The facility’s VR hardware, including gaming headsets, combined with the immersive visualization software allow researchers to literally step into their data to explore, analyze and directly manipulate it. Using this technology researchers can navigate through 3D data, spin and walk around it, and interactively query it to subset and take measurements. And, they can do this collaboratively in real time with both local and remote research teams. You can see an example to the right as Dr. Dawn Sumner, Department of Earth and Planetary Sciences, showcases the instrumentation of NASA’s Curiosity Mars rover using a hybrid VR environment consisting of a commodity VR headset (HTC Vive) and a large projection screen.

A greeting recorded inside VR, using a current commodity VR headset (Valve Index). See you in VR soon!

DataLab’s new facility offers compatibility with other VR modalities, such as large-screen projections, to create hybrid virtual workspaces. These co-located and distributed multi-user virtual workspaces allow distributed teams to immerse themselves in their data together in real time, enhancing collaboration and generation of novel insights. This new VR space is intended for use by DataLab-affiliated researchers, and connects to other visualization facilities across UC Davis including W.M. Keck Center for Active Visualization in the Earth Sciences (KeckCAVES) and ModLab. It also connects to VR systems owned by collaborating researchers locally and abroad, and engages with the growing international community of scientists leveraging immersive visualization technologies for teaching and research.
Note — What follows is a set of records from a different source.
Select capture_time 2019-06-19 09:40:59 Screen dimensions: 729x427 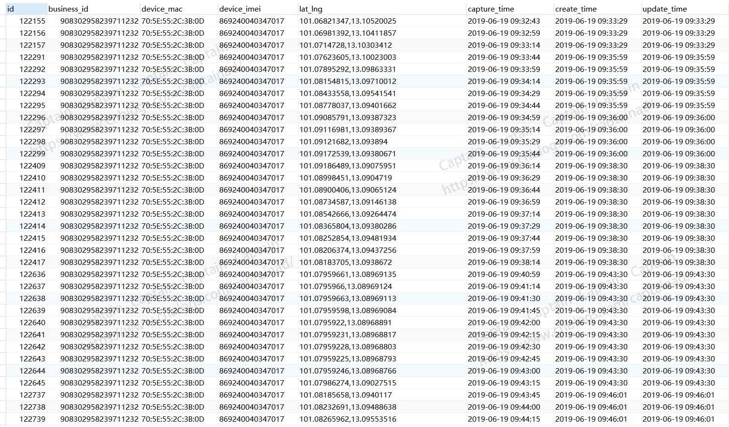click(x=504, y=275)
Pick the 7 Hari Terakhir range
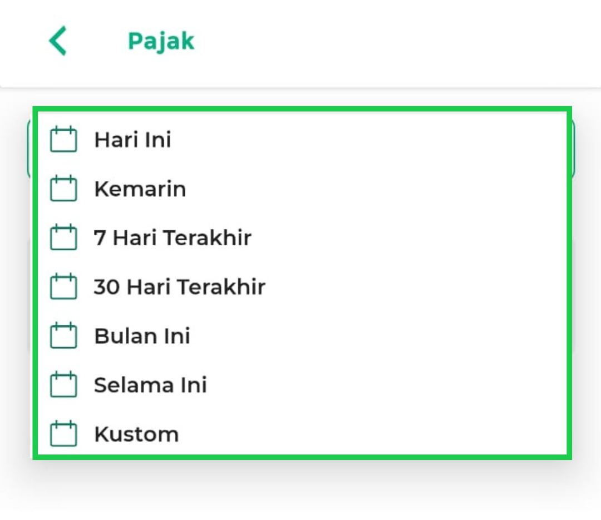601x520 pixels. pos(173,238)
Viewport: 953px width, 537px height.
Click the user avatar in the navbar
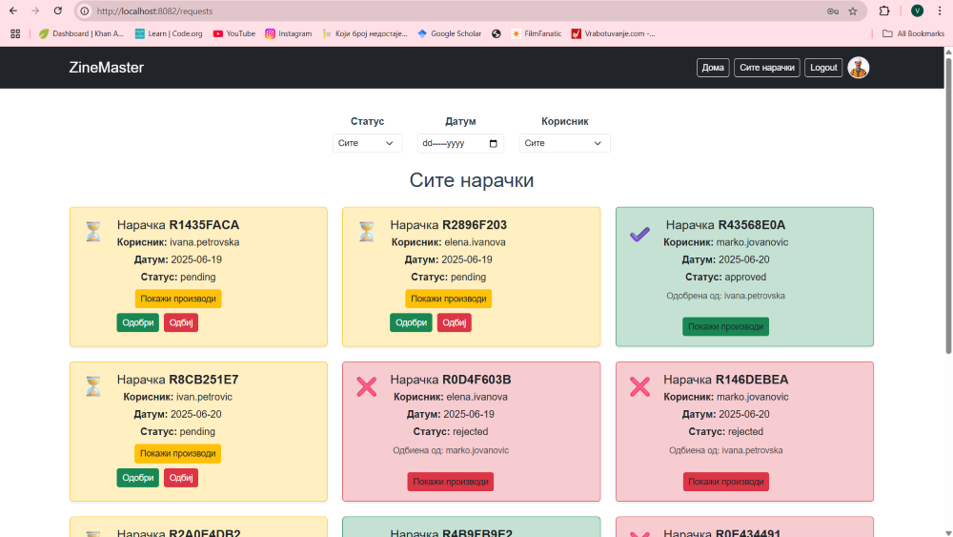pos(858,68)
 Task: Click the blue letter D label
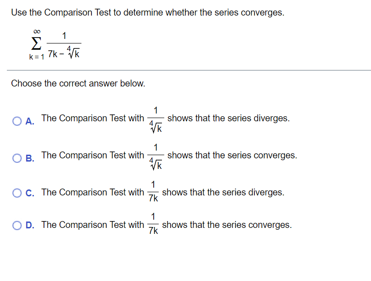pos(29,225)
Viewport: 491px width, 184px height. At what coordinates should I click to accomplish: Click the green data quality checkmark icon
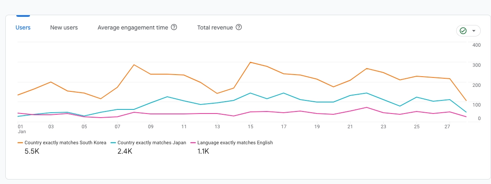[x=463, y=31]
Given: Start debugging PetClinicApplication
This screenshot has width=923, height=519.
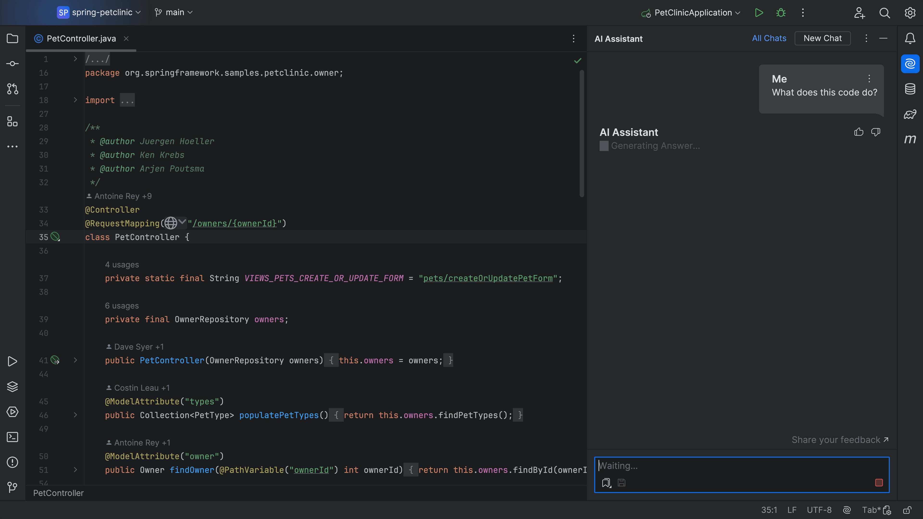Looking at the screenshot, I should (x=781, y=13).
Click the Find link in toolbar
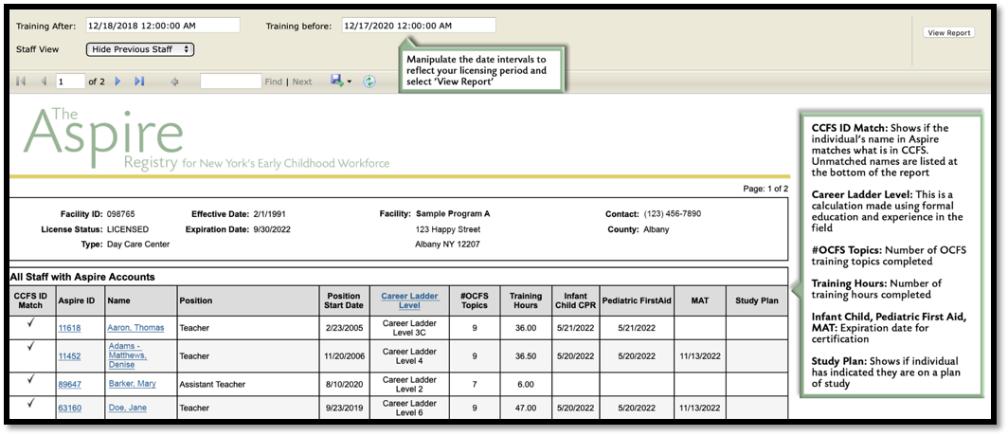 pos(273,82)
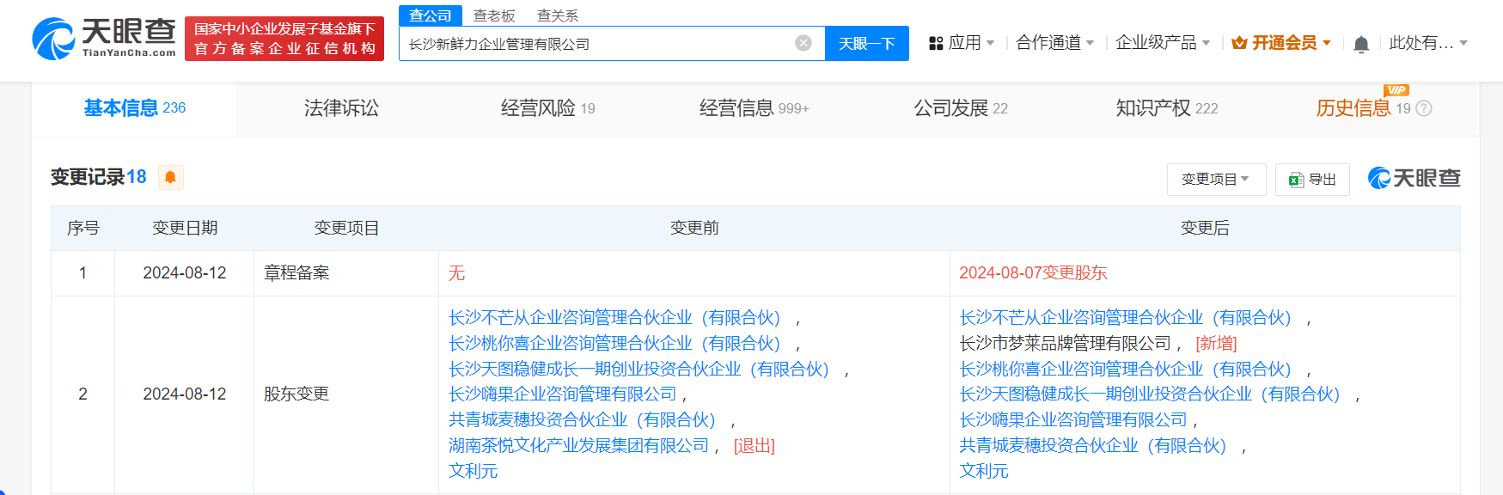This screenshot has width=1503, height=495.
Task: Switch to the 法律诉讼 tab
Action: click(341, 108)
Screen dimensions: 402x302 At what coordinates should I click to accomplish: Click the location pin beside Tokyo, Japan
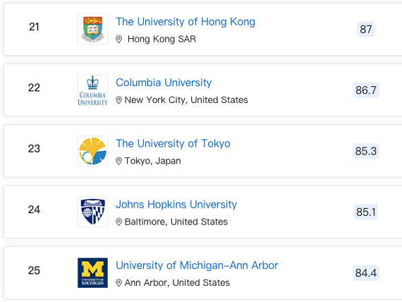pyautogui.click(x=118, y=161)
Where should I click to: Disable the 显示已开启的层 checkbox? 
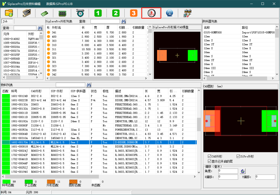click(x=210, y=161)
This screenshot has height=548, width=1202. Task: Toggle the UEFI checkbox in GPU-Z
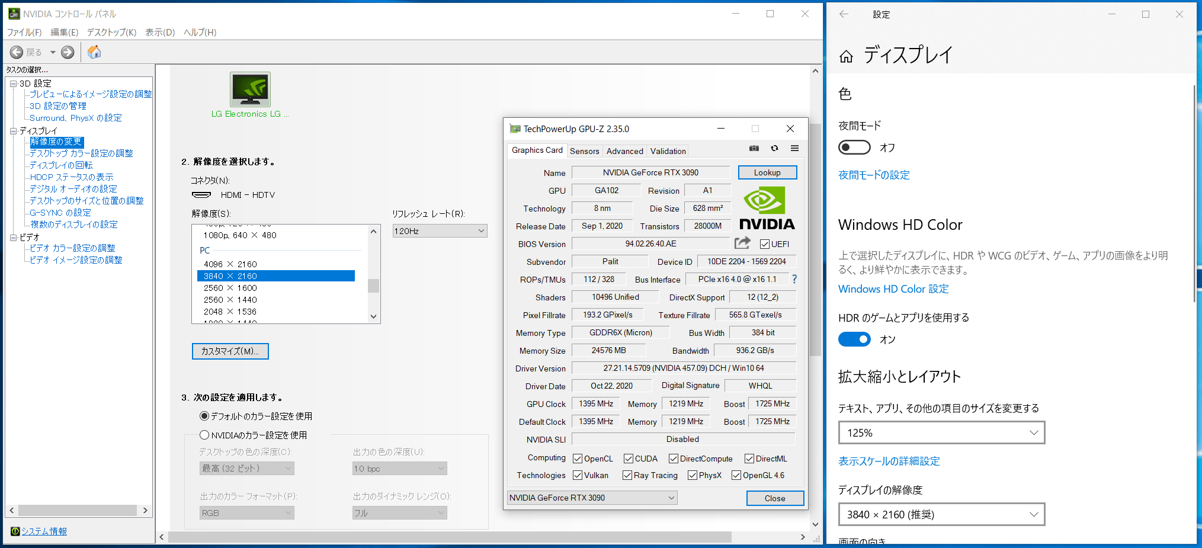click(765, 244)
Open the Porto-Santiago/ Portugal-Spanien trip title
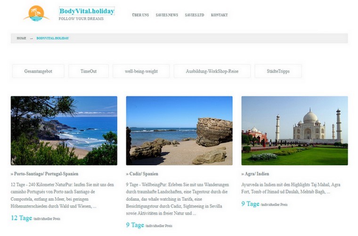 click(x=45, y=174)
This effort is led by Dr. Oliver Kreylos, who joined the DataLab team in 2021 as our new Immersive Visualization Specialist, and is an exciting new extension of his work as the former chief technologist at the KeckCAVES, which was housed in the UC Davis Department of Earth and Planetary Sciences and is currently inactive. Construction of the new immersive visualization facility within the DataLab space in Shields Library began over the summer 2021 and is expected to be completed by early 2022. Planned and ongoing software development efforts at DataLab also include visualization applications for additional types of data such as non-spatial, high-dimensional, or network data.